## PROBLEM SET
a) Name each scholar the passage on Catholic higher education mentions, along with the work given in parentheses for that scholar.
b) In the passage on Catholic higher education, retype everything from "None of these" down to "education done well.".
c) Summarize the passage on Catholic higher education in two sentences.

— BEGIN TEXT BLOCK —

What can this mean for Catholic higher education? Cardinal Newman lecturing in the 1850s (The Idea of a University), Josef Pieper lecturing in the 1950s (Leisure the Basis of Culture), and Alasdair MacIntyre writing and teaching in our own day (God, Philosophy, Universities) suggest an answer for the Catholic university. Each of them was responding to powerful forces pushing the university toward the practical end of preparing future laborers for their important but narrow professional labor.

None of these three preeminent scholars would suggest that a Catholic university should focus solely on the liberal arts, or what we might also call the liberating arts. Very few students can afford to leave the world of work for four years without some practical training in a specific discipline. Most of us must and all of us should participate in labora—what Pieper calls the servile arts, or what might be better called the serving arts. And, for those serving arts requiring a college degree, a university deeply enmeshed in its Catholic identity is a particularly good place to receive such practical training for reasons I’ll suggest below.

Before sharing my vision for a rich Catholic education, I’ll tell two stories from my nearly three decades of teaching law that deeply inform my judgment regarding the importance of Catholic education done well.

At the University of Oklahoma, students take Constitutional Law in the first semester of law school. Early in the semester, we would read and discuss Dred Scott v. Sandford, the 1857 U.S. Supreme Court case that constitutionalized slavery. I’d ask my students whether slavery was wrong. Nearly every student answered affirmatively. I’d then ask, why is slavery wrong and here these students would struggle to answer. The most popular answer was an emotional answer: “If I could own you then you could own me.” I responded that that was an argument from fear not morality. Very few students over the years ever made anything approaching a natural law argument, but usually a student would with some trepidation offer a religious argument against slavery. This was sometimes followed by other students arguing that religion shouldn’t enter into the discussion, especially at a public university.

My conclusion from this annual exercise was that my students had been trained that slavery is wrong the way I train my dog to sit but that by and large the students had not learned why slavery is wrong. They had not learned what or who the human person is. With religion relegated to campus ministries on the margins of most campuses, and with natural law either ignored or derided as a cheap trick by religionists to smuggle their theology into philosophy, the students lacked not only an adequate anthropology but they lacked any coherent anthropology. What is worse, they were unaware of this deficiency in their education.

— END TEXT BLOCK —
— BEGIN RAW DATA —

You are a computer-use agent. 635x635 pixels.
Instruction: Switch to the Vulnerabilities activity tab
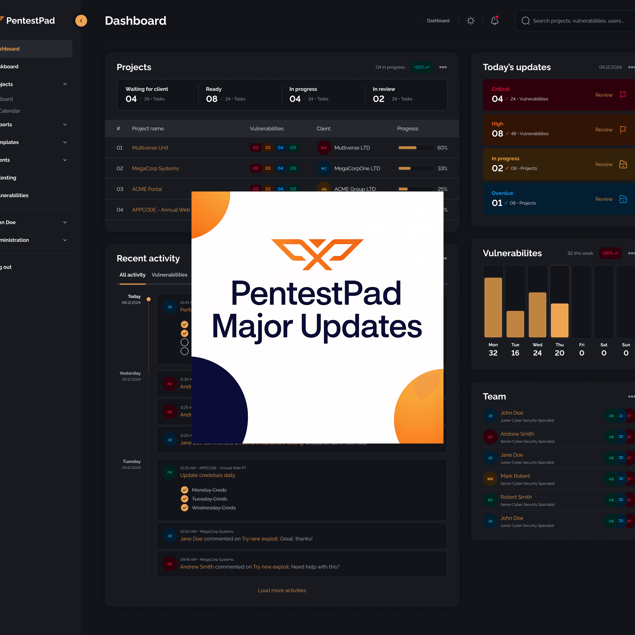169,275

— END RAW DATA —

## RESULTS FOR THE EXERCISE
a)
Cardinal Newman: The Idea of a University
Josef Pieper: Leisure the Basis of Culture
Alasdair MacIntyre: God, Philosophy, Universities

b)
None of these three preeminent scholars would suggest that a Catholic university should focus solely on the liberal arts, or what we might also call the liberating arts. Very few students can afford to leave the world of work for four years without some practical training in a specific discipline. Most of us must and all of us should participate in labora—what Pieper calls the servile arts, or what might be better called the serving arts. And, for those serving arts requiring a college degree, a university deeply enmeshed in its Catholic identity is a particularly good place to receive such practical training for reasons I’ll suggest below.

Before sharing my vision for a rich Catholic education, I’ll tell two stories from my nearly three decades of teaching law that deeply inform my judgment regarding the importance of Catholic education done well.

c) Drawing on Newman, Pieper and MacIntyre, the author argues that a Catholic university should not teach only the liberal arts but is a particularly good place for practical training in the serving arts. From years of teaching Dred Scott v. Sandford, the author concludes that law students knew slavery is wrong but could not say why, because they lacked any coherent understanding of the human person and did not realize it.